February 21, 2006
The Chasm Between Science and Media
BY: Julia Whitty
In my article for the March/April 2006 issue of Mother Jones Magazine, The Fate of the Ocean, I wanted to present a comprehensive view of the issues affecting our water world, since it seems to me that people hear fragments of news, but don’t understand the magnitude of the combined threats.
My own involvement in the oceans dates back 25 years, when I began making nature documentaries, many with an ocean emphasis. My friend and former partner in this endeavor, Hardy Jones, is a member of the Board of Governors of Oceana.
In particular, I wanted to take the news from science and present it to the reader. One of the more alarming trends I see in our world is the growing chasm between science and the media. As I say in the article, many scientists speak only to each other and avoid educating the press, while the media seems unwilling to report environmental news, and caters to a public generally confused by science. We need to work to change this dynamic.
Most of the research for The Fate of the Ocean was already in my database, since I’ve been working on a book about coral reefs for the past few years, and have compiled a fairly comprehensive archive.

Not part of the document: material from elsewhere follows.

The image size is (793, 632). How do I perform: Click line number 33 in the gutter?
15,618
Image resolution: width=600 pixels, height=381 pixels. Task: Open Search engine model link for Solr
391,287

Eventually, I arranged to go to sea with a research expedition from the Woods Hole Oceanographic Institute out of Cape Cod, Massachusetts, and with another from the Louisiana Marine Universities Consortium out of Cocodrie, Louisiana. I chose these expeditions in part because they were run by women, and I wanted to present a picture of women working in science.
Here’s the good news. We now have the tools to understand the dynamics of our life support system on Earth. We also have the means to look backwards into the past and understand what changes might be coming our way. The challenge is to transform our understanding into action, to persuade the policy makers of the world to treat these environmental issues — the true threat to homeland security — with the urgency and intelligence they demand.